Eksplorasi.id – Kontribusi di sektor minyak dan gas (migas) masih relatif rendah terhadap deflasi (penurunan harga-harga), di mana dari deflasi mencapai 0,09 Persen. Deflasi sebagian besar adalah disebabkan andil tarif listrik yakni 0,14 persen, andil harga bawang merah 0,08 persen, andil harga daging ayam ras 0,05 persen, andil harga bbm bensin 0,04 persen, andil harga telur ayam ras dan andil cabai rawit 0,03 persen, serta tergantung pula dengan andil harga bayam, kol putih/kubis, tomat sayur, wortel, jeruk, bahan bakar rumah tangga, dan angkutan udara masing-masing 0,01 persen.

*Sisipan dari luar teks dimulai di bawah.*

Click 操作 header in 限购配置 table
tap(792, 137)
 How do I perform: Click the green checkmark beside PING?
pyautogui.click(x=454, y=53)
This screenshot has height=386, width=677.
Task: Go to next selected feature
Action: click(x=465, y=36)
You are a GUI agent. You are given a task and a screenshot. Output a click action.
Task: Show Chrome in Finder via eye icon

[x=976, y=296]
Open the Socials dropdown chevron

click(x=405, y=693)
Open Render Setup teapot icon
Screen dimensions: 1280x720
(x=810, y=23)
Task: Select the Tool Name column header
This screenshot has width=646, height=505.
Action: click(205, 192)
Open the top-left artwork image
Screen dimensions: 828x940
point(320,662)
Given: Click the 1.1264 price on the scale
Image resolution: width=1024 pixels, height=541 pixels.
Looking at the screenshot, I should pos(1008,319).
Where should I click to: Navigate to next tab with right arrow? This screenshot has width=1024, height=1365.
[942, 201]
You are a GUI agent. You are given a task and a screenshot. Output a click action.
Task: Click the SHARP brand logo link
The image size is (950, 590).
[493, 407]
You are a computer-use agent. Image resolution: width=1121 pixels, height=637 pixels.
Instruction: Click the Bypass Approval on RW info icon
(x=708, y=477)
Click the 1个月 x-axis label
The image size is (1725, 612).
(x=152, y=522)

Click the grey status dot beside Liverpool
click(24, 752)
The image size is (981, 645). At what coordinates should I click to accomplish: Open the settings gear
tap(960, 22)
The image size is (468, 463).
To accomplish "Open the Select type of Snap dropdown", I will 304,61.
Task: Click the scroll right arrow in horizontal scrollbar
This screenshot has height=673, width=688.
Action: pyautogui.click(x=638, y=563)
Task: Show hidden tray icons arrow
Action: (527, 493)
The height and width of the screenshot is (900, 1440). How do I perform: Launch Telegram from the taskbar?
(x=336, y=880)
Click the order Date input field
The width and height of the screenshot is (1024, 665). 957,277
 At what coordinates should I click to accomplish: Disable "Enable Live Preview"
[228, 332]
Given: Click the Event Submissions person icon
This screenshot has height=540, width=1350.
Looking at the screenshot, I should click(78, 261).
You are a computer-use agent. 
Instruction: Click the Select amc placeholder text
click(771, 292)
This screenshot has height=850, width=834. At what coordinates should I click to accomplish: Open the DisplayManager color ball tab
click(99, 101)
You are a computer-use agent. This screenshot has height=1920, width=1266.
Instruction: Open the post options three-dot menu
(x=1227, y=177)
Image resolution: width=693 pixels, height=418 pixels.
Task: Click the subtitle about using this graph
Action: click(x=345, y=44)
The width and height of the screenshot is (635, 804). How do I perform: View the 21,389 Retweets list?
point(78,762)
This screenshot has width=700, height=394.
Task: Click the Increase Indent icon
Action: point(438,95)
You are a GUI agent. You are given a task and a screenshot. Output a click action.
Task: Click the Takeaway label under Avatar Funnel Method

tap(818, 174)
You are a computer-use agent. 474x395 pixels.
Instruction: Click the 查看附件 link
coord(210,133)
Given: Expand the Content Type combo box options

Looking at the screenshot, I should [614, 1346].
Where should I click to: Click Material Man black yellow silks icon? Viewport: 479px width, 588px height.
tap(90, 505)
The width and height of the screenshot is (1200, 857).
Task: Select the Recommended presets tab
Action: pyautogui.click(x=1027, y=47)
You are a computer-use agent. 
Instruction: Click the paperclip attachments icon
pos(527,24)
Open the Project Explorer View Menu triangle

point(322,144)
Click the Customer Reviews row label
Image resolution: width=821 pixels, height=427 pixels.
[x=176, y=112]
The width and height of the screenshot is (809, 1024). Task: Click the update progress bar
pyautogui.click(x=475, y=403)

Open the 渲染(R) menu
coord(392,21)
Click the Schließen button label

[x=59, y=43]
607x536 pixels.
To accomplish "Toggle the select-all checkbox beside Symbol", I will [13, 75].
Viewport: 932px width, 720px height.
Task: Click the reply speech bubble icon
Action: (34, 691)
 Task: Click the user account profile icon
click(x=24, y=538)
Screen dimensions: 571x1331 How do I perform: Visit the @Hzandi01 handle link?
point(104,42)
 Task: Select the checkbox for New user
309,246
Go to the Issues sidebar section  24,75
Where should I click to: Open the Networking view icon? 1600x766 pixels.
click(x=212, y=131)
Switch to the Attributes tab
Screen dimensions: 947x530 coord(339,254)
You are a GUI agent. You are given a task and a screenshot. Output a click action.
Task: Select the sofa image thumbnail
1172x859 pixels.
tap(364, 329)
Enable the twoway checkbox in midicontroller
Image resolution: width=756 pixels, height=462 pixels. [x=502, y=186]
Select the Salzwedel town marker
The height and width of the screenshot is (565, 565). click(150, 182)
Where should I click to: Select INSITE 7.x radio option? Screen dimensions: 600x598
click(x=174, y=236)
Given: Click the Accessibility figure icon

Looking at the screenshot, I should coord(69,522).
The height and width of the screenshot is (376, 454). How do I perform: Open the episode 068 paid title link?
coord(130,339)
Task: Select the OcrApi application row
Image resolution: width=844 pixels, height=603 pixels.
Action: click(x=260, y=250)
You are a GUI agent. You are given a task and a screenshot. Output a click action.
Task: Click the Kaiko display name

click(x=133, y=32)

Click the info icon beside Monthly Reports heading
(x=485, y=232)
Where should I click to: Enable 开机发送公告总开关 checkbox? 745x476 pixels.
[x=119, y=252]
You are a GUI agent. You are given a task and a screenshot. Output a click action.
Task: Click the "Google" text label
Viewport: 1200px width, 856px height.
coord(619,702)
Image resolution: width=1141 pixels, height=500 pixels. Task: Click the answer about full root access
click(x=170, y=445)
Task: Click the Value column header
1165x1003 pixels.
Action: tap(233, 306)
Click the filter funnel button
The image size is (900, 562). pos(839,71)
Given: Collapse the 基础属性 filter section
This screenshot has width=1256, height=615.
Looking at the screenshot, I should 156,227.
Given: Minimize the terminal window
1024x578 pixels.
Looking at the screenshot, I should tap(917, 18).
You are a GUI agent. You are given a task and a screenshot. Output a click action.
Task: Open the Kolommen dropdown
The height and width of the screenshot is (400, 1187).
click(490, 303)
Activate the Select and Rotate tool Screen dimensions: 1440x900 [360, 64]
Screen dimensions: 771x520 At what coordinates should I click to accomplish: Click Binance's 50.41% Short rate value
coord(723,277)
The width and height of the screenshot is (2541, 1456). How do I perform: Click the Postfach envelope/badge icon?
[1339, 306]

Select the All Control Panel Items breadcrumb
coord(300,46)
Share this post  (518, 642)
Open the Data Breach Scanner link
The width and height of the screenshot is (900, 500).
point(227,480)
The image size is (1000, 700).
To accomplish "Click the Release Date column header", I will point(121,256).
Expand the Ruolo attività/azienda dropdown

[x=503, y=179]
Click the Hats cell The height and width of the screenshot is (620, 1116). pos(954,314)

Hal tersebut seperti yang dipaparkan oleh Ketua Pusat Kajian Ekonomi Politik Universitas Bung Karno, Salamudin Daeng dalam keterangan tertulisnya di Jakarta.
Menurut Salamudin, dengan demikian sangat direkomendasikan kepada Pemerintah untuk utamanya menurunkan Tarif Dasar Listrik (TDL), itu sejalan dengan menurunnya harga minyak dunia.
Namun sebaliknya, ungkap Salamudin, kenaikan (naiknya) harga miyak atau naiknya harga jual bbm telah memberi sumbangan relative besar terhadap kenaikan harga harga (inflasi).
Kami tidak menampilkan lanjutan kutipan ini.